This section is for those nerdy types of individuals who are interested in how to detect mitochondrial depletions.
While the ability to noninvasively diagnose disease or conditions involving the mitochondria has vastly improved, too many doctors are overly utilizing genetic testing just from blood or saliva. Until there are much greater improvements, tissue must still be analyzed and preferably muscle tissue.
Nonetheless, I do recommend that everyone who is getting into this level of detective work get their own genetic sequencing performed. If you can get it through insurance great, but many patients have to resort to paying for their own. In some ways this is better, because you are the master of the data and can have access to your own genome in the future.
The good news is that the prices over the last several years has come down drastically, and it is now possible to get complete genome (nDNA & mtDNA) sequencing for under $400 dollars. Once you have sequencing accomplished you can find several reputable aftermarket companies that will screen your genome for rare mutations.
For the biopsy it is very important that clinically affected tissue, such as skeletal muscle, is the tissue that is biopsied. Myopathy or myopathic changes are a common symptom with mitochondrial involvement, but it is possible to have other organs/tissue involved.
Not all neurologists are well versed in mitochondrial pathology and if they are not they often overlook many issues, basically they will screw it up and not even suspect they are screwing it up. I have firsthand experience with this. Make sure your neurologist knows what your goals are, and that he is up to the task, as it is unfortunately, up to you to determine quarterback the process. Do not hesitate to interrogate the doctor, surgeon, and pathologist, several times if you have to, to make sure they are competent. Reach out to organizations that are familiar with muscle biopsies such as the UMDF to educate yourself. You only get one chance. If the tissue is not handled correctly, it is easy to miss a diagnosis. In my case, I had a deep muscle biopsy of the vastus lateralis, but other tissues may result in better outcomes.
Mayo found abnormalities when looking at the ratio of mitochondrial DNA. More specifically copies of the RNR1 gene in mtDNA compared to nuclear DNA, specifically copies of the RPP30 gene, which is exclusively in the nucleus of the cell. They compare to the nuclear DNA because they want to control for the fact that different samples from different patients might have different total numbers of cells present.

-.-.-

- _INSTRUCTIONS_:
1. Reproduce the stretch of the mitochondrial testing passage from "Not all neurologists" through "in better outcomes.".
2. In the mitochondrial testing passage, which nuclear gene did Mayo count copies of for comparison with mitochondrial DNA?
The material that comes next is from a separate source.

[Stored items]
-.-.-

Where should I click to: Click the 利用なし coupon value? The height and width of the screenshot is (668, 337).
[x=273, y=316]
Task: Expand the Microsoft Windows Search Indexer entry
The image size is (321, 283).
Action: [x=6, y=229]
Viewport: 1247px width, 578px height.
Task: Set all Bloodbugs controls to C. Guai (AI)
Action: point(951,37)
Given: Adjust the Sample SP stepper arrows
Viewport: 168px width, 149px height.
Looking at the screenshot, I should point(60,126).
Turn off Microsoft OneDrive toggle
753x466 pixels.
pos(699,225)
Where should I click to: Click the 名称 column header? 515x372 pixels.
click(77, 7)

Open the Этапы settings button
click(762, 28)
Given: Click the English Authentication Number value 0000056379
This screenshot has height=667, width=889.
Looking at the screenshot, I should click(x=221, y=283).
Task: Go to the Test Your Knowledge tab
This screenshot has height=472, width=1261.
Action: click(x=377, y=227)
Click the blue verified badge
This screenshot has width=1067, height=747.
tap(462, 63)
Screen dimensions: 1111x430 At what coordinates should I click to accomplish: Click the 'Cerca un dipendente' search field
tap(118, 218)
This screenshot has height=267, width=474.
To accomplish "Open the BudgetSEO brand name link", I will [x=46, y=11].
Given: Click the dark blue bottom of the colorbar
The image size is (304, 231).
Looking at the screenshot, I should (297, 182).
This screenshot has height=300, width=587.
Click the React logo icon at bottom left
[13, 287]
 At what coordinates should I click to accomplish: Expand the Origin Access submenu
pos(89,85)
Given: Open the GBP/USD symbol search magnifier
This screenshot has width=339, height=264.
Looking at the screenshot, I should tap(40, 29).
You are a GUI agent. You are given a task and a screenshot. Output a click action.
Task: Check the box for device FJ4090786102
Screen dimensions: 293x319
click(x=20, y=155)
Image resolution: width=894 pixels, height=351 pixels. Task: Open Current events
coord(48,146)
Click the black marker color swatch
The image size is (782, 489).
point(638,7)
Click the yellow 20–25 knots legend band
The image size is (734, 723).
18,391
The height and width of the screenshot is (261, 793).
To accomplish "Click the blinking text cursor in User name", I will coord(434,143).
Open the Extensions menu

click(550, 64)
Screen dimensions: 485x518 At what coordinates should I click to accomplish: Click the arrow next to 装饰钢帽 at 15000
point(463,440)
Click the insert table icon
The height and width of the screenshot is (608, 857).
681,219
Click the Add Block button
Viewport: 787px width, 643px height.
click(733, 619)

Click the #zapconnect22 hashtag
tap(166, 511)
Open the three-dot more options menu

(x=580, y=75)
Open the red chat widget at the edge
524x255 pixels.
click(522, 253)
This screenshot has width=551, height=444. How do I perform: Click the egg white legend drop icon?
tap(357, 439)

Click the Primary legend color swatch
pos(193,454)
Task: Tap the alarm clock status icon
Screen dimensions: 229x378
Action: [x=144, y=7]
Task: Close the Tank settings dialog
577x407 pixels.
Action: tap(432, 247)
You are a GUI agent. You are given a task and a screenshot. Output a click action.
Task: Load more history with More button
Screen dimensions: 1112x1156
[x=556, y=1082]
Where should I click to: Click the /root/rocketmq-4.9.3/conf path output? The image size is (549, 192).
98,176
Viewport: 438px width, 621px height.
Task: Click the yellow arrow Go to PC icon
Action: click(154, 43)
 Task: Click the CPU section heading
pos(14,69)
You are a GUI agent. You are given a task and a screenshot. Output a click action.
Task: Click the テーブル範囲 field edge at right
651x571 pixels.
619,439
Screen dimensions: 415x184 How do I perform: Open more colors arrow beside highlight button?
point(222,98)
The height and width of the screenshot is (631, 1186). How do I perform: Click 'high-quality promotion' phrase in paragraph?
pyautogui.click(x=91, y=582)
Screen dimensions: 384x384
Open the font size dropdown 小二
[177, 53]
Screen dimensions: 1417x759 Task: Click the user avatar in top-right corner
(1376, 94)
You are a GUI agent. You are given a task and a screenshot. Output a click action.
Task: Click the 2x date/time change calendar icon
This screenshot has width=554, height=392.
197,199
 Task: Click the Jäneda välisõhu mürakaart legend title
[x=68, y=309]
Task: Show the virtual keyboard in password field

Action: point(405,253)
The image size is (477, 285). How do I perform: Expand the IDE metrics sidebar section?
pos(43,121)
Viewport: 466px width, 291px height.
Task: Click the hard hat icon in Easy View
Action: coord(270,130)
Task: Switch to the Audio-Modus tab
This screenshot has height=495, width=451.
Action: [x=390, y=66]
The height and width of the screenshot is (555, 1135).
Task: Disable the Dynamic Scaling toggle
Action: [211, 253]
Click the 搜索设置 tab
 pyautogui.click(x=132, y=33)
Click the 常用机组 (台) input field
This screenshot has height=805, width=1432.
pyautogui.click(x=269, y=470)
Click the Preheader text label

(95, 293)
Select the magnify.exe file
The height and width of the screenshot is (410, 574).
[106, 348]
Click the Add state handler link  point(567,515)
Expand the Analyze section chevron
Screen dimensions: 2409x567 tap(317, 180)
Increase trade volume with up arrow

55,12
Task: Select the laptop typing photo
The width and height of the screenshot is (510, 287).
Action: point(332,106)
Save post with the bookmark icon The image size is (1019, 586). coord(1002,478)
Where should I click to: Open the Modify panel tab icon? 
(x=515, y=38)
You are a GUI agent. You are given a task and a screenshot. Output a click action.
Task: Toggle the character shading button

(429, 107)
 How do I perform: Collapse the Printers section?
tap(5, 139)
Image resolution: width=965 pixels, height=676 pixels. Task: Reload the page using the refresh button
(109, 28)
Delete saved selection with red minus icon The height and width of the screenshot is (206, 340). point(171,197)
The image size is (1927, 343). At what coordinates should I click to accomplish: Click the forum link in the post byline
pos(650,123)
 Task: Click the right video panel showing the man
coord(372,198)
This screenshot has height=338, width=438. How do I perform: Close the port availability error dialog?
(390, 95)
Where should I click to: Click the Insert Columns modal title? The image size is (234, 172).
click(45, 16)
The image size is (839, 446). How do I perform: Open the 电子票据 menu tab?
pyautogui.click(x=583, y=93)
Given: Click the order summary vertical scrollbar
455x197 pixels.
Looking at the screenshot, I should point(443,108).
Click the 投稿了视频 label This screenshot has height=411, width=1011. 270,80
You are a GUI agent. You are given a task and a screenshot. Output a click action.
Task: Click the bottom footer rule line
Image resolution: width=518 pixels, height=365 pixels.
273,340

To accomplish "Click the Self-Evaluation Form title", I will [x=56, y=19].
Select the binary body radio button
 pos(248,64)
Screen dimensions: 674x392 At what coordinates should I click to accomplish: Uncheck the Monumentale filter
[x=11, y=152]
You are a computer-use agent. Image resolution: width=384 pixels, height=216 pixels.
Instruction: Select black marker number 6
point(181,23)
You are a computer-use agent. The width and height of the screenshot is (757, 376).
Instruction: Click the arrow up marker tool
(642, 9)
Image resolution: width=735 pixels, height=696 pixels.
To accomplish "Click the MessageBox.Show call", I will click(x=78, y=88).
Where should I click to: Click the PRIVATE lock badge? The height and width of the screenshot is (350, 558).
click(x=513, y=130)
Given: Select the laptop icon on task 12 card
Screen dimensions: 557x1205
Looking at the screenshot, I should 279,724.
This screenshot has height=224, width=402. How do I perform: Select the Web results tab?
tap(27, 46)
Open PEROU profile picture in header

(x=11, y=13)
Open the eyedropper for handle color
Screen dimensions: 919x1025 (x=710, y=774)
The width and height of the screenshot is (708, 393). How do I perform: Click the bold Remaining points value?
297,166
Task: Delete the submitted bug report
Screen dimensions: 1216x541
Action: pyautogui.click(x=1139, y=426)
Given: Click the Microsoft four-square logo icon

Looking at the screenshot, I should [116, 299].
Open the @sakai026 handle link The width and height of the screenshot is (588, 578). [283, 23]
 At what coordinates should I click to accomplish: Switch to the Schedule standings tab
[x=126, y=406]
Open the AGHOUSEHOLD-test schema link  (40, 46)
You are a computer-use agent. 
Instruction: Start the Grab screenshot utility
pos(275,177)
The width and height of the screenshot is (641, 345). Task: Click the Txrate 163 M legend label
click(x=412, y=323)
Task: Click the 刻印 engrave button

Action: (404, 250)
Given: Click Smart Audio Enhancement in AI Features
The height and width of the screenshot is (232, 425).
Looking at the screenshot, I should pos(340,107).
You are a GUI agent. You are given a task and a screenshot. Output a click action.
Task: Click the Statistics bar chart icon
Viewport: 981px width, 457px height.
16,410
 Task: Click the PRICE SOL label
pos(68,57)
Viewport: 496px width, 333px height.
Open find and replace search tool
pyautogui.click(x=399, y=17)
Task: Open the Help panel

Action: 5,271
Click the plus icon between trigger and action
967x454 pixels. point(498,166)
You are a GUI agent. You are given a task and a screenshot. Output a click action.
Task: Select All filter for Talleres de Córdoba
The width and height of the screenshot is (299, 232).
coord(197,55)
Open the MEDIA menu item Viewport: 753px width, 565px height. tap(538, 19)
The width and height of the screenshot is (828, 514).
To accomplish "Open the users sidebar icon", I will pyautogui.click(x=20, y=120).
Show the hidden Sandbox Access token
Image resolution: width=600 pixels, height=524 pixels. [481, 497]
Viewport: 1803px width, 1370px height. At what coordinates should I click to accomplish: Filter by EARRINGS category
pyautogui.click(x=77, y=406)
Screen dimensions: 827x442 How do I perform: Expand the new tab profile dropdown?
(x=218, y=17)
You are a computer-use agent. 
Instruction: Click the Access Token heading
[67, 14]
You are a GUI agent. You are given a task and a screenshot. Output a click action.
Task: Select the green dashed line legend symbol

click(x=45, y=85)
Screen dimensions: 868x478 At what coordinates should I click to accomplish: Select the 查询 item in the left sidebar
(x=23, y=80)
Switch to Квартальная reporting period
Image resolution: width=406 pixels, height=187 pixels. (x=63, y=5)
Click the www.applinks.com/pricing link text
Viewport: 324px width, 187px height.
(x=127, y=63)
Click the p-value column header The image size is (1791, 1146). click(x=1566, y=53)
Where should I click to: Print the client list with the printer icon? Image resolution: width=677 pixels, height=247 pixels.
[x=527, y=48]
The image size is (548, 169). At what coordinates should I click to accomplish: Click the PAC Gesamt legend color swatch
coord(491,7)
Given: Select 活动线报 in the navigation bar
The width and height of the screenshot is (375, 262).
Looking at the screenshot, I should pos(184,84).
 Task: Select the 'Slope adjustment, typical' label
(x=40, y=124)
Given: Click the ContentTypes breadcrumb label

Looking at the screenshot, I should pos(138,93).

-.-.-

- _RESPONSES FOR EACH TASK_:
1.
Not all neurologists are well versed in mitochondrial pathology and if they are not they often overlook many issues, basically they will screw it up and not even suspect they are screwing it up. I have firsthand experience with this. Make sure your neurologist knows what your goals are, and that he is up to the task, as it is unfortunately, up to you to determine quarterback the process. Do not hesitate to interrogate the doctor, surgeon, and pathologist, several times if you have to, to make sure they are competent. Reach out to organizations that are familiar with muscle biopsies such as the UMDF to educate yourself. You only get one chance. If the tissue is not handled correctly, it is easy to miss a diagnosis. In my case, I had a deep muscle biopsy of the vastus lateralis, but other tissues may result in better outcomes.

2. The RPP30 gene.